→ Provided material
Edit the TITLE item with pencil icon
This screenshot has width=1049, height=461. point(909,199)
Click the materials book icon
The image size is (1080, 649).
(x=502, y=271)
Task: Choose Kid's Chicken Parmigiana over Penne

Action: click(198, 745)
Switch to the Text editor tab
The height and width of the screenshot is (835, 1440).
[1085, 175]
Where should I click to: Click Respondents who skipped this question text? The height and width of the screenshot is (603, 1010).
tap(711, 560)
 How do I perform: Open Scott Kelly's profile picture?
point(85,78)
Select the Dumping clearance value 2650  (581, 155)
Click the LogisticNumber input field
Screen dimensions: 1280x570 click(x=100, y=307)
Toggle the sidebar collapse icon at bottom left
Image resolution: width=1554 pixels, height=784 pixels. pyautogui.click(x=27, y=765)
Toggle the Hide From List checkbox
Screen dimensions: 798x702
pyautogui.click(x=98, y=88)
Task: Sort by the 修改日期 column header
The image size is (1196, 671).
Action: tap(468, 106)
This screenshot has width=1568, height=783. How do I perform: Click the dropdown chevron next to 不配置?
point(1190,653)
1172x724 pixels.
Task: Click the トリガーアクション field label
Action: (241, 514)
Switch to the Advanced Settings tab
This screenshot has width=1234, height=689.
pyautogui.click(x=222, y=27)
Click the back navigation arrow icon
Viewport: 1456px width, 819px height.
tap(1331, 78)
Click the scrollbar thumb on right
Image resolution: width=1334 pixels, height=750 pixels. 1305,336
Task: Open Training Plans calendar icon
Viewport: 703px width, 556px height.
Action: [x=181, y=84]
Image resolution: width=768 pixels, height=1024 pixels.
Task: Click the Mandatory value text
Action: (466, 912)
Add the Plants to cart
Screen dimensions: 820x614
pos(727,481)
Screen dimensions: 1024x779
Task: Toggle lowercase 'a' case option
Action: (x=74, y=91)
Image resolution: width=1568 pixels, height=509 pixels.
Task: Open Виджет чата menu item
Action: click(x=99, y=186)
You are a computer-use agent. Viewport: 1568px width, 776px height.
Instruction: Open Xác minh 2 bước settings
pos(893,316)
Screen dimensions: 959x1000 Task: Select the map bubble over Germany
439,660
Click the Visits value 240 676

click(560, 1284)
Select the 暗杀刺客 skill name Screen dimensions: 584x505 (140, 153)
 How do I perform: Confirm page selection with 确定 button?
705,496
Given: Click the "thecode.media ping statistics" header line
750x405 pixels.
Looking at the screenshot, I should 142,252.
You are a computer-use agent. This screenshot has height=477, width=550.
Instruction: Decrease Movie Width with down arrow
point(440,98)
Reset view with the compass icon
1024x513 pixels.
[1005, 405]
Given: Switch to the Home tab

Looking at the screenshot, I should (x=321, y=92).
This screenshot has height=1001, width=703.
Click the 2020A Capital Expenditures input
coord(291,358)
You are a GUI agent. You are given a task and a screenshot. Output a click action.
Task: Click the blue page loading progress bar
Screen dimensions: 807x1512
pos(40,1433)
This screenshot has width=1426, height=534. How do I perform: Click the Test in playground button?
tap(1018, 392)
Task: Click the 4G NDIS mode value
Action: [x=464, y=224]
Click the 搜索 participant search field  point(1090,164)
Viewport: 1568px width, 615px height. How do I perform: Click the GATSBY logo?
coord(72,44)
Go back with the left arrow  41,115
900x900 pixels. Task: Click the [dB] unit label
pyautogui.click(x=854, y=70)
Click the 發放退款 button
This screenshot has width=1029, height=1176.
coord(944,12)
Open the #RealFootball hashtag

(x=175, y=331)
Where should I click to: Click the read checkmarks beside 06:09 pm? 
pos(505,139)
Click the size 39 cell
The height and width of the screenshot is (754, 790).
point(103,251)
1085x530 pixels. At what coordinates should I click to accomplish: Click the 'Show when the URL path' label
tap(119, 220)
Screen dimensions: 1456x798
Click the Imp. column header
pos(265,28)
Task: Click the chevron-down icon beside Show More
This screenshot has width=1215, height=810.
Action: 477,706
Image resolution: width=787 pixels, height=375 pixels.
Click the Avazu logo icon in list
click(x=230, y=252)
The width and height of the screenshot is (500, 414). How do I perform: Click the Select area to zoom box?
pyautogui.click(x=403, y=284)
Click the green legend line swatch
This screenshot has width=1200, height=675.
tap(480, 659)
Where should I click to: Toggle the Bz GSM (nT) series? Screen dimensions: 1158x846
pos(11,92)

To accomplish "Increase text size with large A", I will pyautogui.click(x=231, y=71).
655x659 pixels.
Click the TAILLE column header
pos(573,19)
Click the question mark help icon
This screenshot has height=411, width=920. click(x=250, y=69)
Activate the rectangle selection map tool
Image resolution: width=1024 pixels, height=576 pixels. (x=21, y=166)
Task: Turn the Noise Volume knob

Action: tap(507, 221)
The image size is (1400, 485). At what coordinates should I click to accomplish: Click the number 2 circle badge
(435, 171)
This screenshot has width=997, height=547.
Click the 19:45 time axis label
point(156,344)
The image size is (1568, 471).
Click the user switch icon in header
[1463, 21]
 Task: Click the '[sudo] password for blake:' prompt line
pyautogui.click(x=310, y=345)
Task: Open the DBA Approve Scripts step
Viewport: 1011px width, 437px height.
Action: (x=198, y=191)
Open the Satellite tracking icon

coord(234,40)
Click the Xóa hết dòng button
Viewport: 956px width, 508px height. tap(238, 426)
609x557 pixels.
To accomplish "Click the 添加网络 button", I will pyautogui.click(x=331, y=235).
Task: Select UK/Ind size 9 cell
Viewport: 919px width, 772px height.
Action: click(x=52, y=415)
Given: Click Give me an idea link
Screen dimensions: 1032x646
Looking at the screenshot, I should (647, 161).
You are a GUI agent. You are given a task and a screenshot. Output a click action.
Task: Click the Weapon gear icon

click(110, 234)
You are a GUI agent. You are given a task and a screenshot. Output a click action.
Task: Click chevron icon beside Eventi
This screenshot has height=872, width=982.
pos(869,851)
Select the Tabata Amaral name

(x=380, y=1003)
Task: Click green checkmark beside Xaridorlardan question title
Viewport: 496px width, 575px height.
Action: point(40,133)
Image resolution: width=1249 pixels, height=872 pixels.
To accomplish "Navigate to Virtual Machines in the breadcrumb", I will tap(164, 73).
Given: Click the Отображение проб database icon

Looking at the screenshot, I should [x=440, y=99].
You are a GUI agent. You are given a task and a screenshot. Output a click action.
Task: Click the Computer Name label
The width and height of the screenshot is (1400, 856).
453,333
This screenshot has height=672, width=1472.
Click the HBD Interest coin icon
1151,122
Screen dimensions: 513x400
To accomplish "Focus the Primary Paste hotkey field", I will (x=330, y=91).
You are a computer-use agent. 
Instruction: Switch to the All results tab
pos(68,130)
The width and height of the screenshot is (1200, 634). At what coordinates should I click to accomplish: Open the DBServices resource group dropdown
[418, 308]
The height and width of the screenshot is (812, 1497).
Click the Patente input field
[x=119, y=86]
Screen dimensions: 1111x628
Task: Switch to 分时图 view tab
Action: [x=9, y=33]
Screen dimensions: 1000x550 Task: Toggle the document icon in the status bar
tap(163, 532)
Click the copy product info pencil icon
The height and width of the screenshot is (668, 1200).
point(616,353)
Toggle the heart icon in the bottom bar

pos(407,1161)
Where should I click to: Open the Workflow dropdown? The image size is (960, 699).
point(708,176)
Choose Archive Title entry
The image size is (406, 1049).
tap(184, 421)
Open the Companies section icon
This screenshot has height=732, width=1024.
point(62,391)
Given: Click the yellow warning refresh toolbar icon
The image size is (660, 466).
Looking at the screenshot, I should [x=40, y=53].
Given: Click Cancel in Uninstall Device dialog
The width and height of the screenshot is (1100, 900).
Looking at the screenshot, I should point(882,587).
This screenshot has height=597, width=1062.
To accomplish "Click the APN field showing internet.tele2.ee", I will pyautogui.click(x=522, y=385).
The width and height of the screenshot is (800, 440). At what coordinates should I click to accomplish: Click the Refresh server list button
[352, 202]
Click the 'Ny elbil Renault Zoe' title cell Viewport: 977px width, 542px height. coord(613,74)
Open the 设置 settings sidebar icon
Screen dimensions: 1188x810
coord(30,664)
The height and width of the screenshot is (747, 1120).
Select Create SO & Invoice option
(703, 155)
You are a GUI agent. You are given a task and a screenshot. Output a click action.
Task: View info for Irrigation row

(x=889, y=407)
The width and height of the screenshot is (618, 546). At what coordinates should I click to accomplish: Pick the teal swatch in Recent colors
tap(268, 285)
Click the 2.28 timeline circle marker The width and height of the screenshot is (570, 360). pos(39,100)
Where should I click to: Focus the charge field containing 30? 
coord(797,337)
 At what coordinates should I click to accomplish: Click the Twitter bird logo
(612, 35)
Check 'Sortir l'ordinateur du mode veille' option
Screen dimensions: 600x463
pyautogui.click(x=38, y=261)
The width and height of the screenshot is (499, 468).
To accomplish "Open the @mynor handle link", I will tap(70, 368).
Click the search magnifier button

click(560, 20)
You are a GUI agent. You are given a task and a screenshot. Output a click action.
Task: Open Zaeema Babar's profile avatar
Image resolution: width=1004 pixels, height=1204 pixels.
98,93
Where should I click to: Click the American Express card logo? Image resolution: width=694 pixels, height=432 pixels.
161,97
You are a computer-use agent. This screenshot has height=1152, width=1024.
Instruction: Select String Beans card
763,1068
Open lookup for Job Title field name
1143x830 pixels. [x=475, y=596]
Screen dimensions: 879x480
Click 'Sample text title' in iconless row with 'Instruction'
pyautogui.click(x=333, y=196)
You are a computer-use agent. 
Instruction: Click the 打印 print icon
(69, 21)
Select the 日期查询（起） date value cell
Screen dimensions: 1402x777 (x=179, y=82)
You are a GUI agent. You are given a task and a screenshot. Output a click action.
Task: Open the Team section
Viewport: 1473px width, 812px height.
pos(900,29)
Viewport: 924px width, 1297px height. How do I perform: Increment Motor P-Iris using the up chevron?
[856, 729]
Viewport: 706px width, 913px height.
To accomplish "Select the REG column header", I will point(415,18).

→ Exercise description
Find every line in the records that uses the string "green", then copy it.

→ Reply to the exercise
Click the green legend line swatch
Task: Click green checkmark beside Xaridorlardan question title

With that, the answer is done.